Masih hot kasus Aurel Hermansyah si Loli itu lho yang ribut-ribut sama ibunya, Krisdayanti via Instagram. Iya mereka -dan adek Aurel- saling berbalas pesan lewat caption foto di Instagram. Lucu sebenarnya, seolah mereka tak punya media lain untuk berkomunikasi. Kan makin lucu, perdebatan mereka menjadi konsumsi publik gegara socmed. Demi apa saya ikut ngegosipin mereka di blog ini... huaaaaa
 
Tak jarang juga, kasus beberapa anak muda yang akhirnya kena bully netizen karena status di socmed-nya. Sebut saja Dinda yang 'populer' karena opini teganya terhadap ibu hamil, atau mbak-mbak bernama Florence yang salah langkah dengan menghina Jogja padahal kota ini punya banyak penggemar. Atau status-status lain yang dianggap tak ber-etika bertebaran di Path/Facebook.
 
Kejadian-kejadian itu tak seberapa dibandingkan suicide case karena social media. Ada dan nyata. Coba baca-baca kisah ini.
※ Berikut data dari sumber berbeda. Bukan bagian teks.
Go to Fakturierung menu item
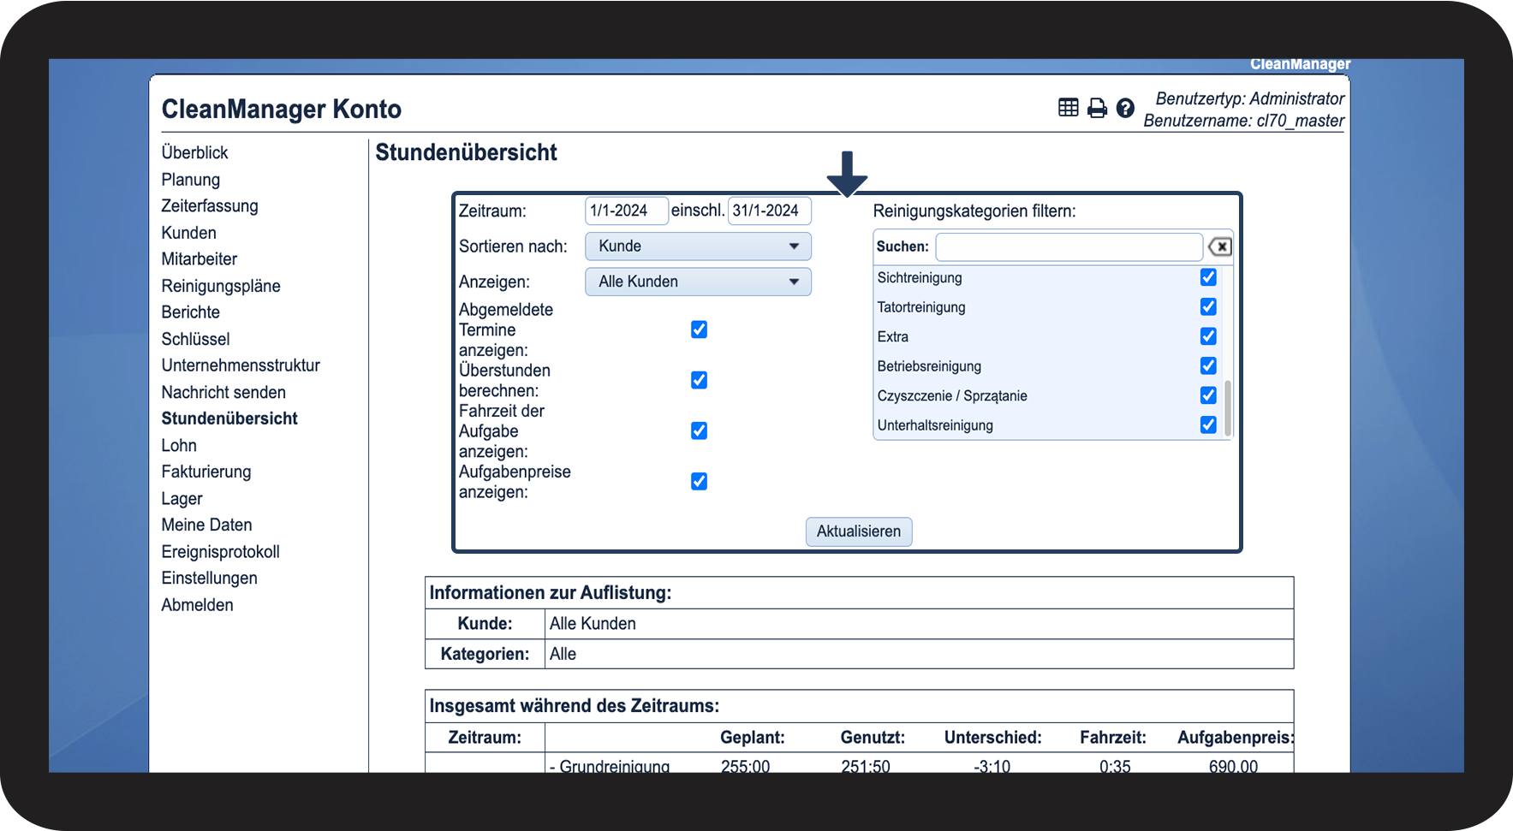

Cyberbullying, sedang menjangkiti seluruh dunia, korbannya bukan hanya anak remaja, bahkan orang dewasa sekalipun. 
 
Tak perlu jauh-jauh, bahkan saya pun pernah terlibat 'perselisihan' gara-gara status Twitter. Saya, anak yang alay pada jamannya, terlalu gegabah mem-posting suatu pendapat atas nama solidaritatas, mengeluarkan kritik tanpa crosscheck. Korban status saya tak lain adalah manajemen jurusan tempat saya kuliah dulu. Alhasil, dari yang dulunya jadi mahasiswi kesayangan para dosen, saya berubah jadi 'musuh' oleh beliau-beliau. Dalam kurun waktu sekian minggu, nomor dan email saya penuh dengan pesan para dosen, dari yang bertanya mengkonfirmasi, memberi semangat, sampai yang tiba-tiba muncul dengan kalimat provokatif. Fiuh... menyesalkah saya? IYA tapi juga TIDAK... nah lho! Saya paham dan saya belajar bahwa sebuah pendapat, sekalipun itu benar, ada cara yang lebih tepat dalam menyampaikannya. Tapi saya tak kapok untuk bersuara di socmed, walau kadang mungkin terdengar tajam, tapi dengan cara itu seseorang bisa didengar ketika cara yang lebih halus justru diabaikan.
 
Akhir-akhir ini, saya lebih jarang bermain socmed. Satu karena suami protes saya lebih sering pegang hp daripada peluk dia. Haha. Dua, karena saya merasa mulai bosan, kadang takut. Saya takut, terlalu banyak prasangka, niat, perasaan, dan segala sesuatu yang tak terlihat muncul di hati karena socmed. Kadang melihat postingan orang lain yang berbau-bau pamer, saya merasa "ih sombong banget sih..." tapi dalam hati saya saar belum tentu niat dia pamer, siapa tahu orang lain juga pernah merasakan hal yang sama pada postingan saya. Astaghfirullah...
Jadi sekarang saya pilah-pilah lagi apa dan kapan saya posting sesuatu di socmed. Toh, kata suami, socmed tidak membuat kita kekurangan kok.